Elevated levels of anxiety may cause women with ductal carcinoma in situ (DCIS), the most common form of noninvasive breast cancer, to overestimate their risk of recurrence or dying from breast cancer, suggests a study led by researchers at Harvard-affiliated Dana-Farber Cancer Institute in Boston.
“Although DCIS typically is a very treatable disease, many women diagnosed with DCIS develop inaccurate risk perceptions,” said Ann Partridge, the study’s lead author and a breast oncologist at Dana-Farber. “This exaggerated sense of risk needs to be addressed, as it may cause women to make poor treatment choices and adversely affect their emotional well-being and subsequent health behaviors.”
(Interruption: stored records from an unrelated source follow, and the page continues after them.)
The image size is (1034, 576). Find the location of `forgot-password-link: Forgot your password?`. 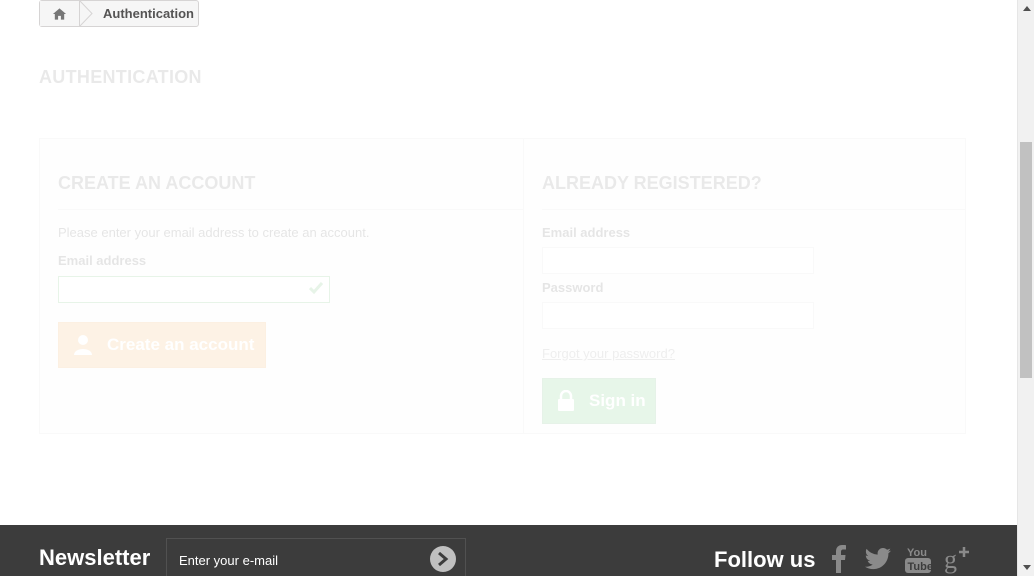

forgot-password-link: Forgot your password? is located at coordinates (608, 354).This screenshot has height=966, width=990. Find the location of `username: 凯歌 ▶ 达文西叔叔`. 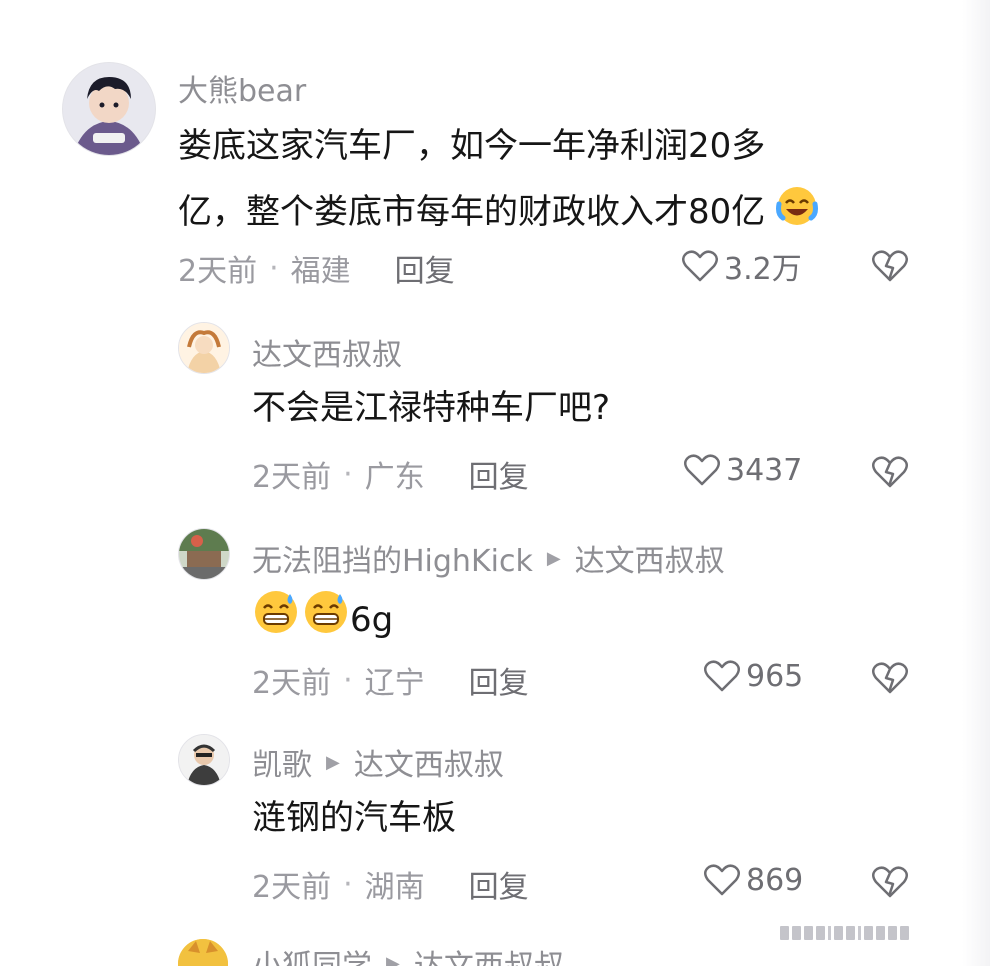

username: 凯歌 ▶ 达文西叔叔 is located at coordinates (378, 762).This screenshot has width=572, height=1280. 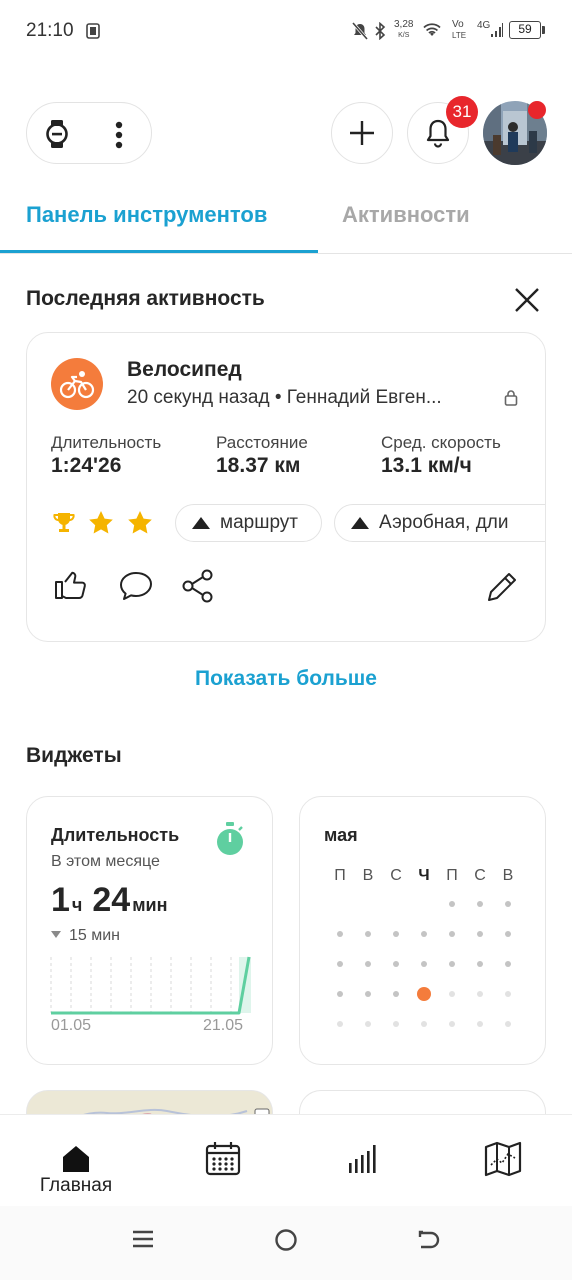 What do you see at coordinates (70, 584) in the screenshot?
I see `like-icon` at bounding box center [70, 584].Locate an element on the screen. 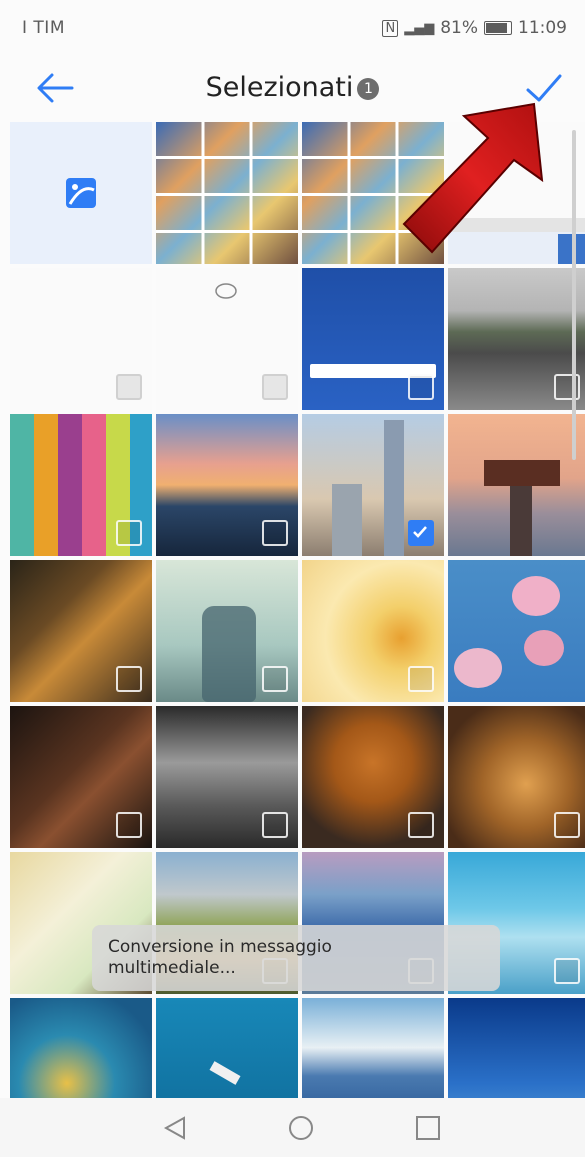 Image resolution: width=585 pixels, height=1157 pixels. battery-icon is located at coordinates (498, 28).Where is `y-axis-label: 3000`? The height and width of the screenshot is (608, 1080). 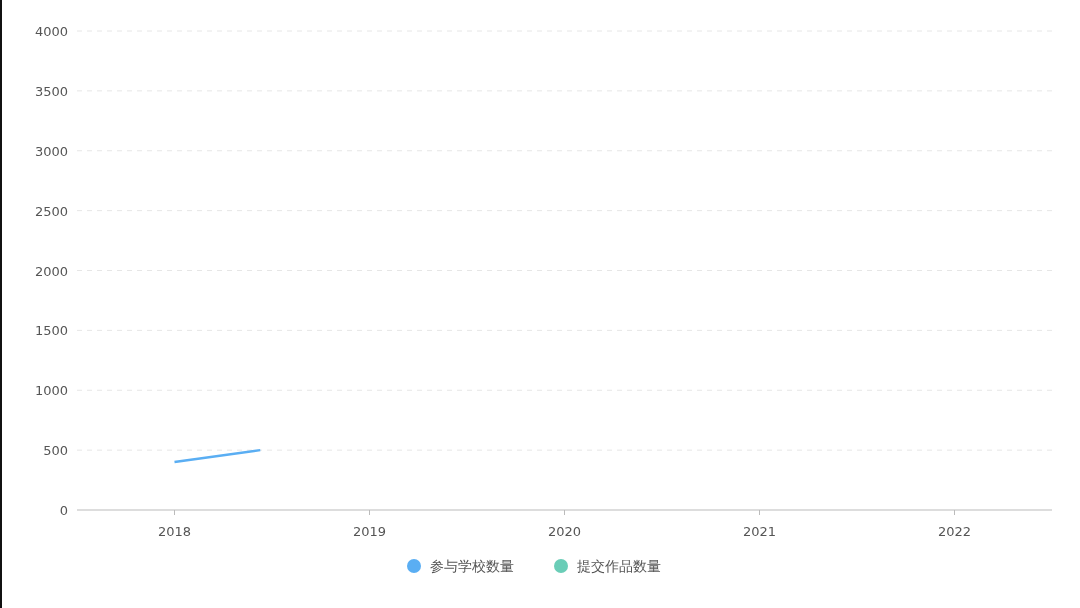
y-axis-label: 3000 is located at coordinates (51, 151). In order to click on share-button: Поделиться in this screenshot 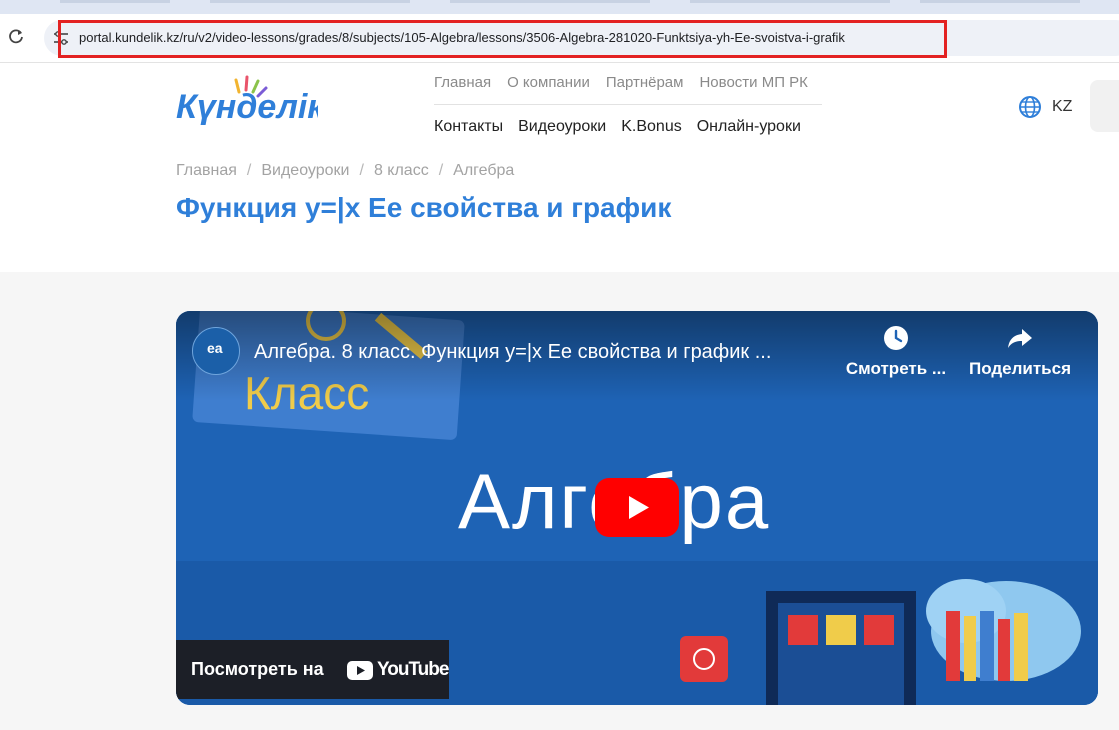, I will do `click(1020, 352)`.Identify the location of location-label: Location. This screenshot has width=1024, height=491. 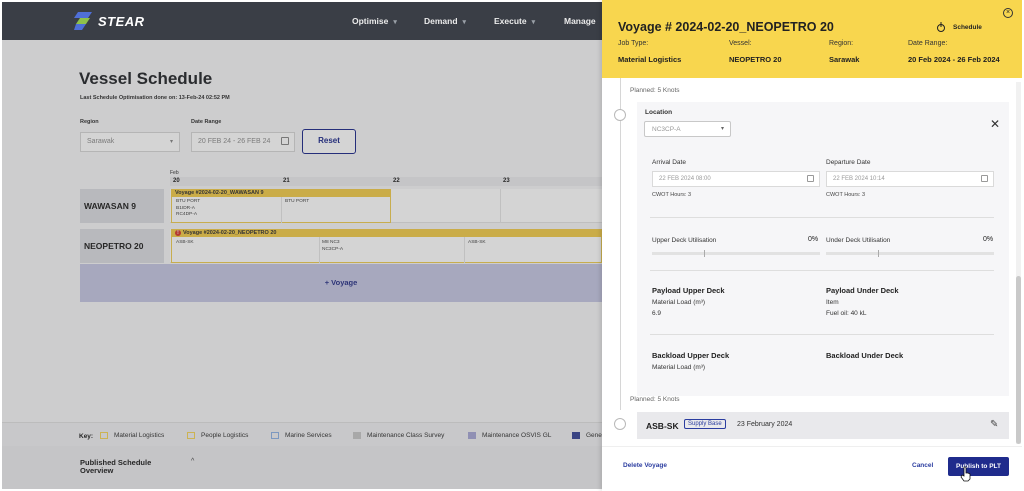
(659, 112).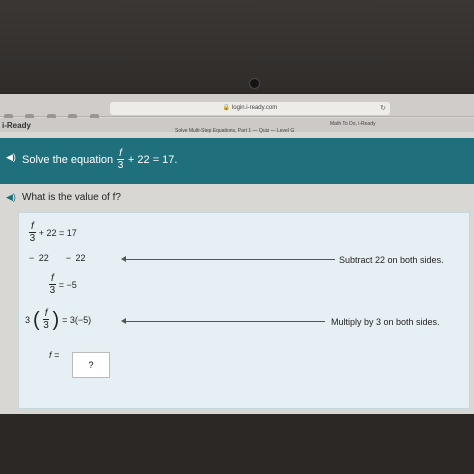 The width and height of the screenshot is (474, 474). What do you see at coordinates (226, 108) in the screenshot?
I see `lock-icon: 🔒` at bounding box center [226, 108].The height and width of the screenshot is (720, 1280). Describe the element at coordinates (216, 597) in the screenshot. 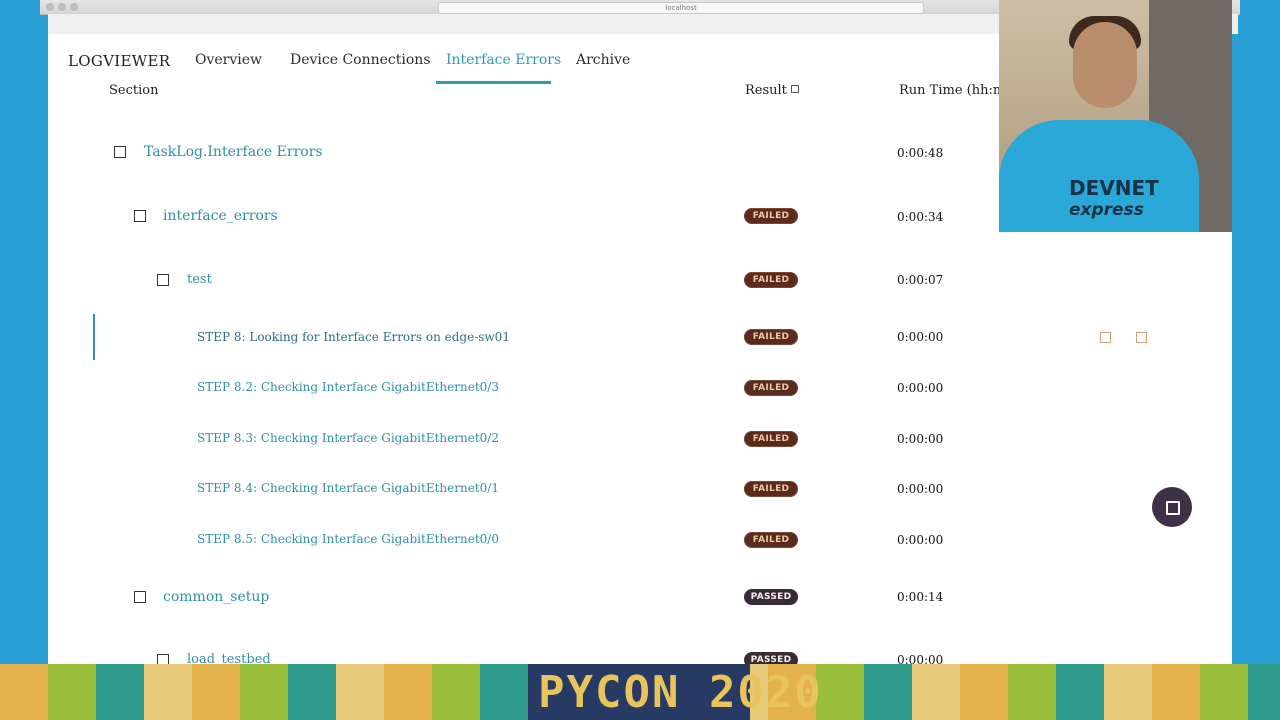

I see `section-label: common_setup` at that location.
The study’s findings will be published online by the Journal of the National Cancer Institute on Feb. 12 and later in a print edition. DCIS is characterized by the uncontrolled growth of cells within a breast’s milk ducts. The risk of DCIS spreading elsewhere in the body is approximately 1 percent, and the risk of it recurring locally is 1 percent after mastectomy and less than 10 percent after breast-conserving surgery.
Approximately one-fifth of all breast cancers diagnosed in the United States in 2006 were DCIS. The incidence of DCIS in the United States has increased over the past 20 years, a jump that many attribute to the greater use of mammography screening. Partridge said that the growing number of DCIS cases underscores the need to develop a better understanding of how a DCIS diagnosis impacts women’s emotional health.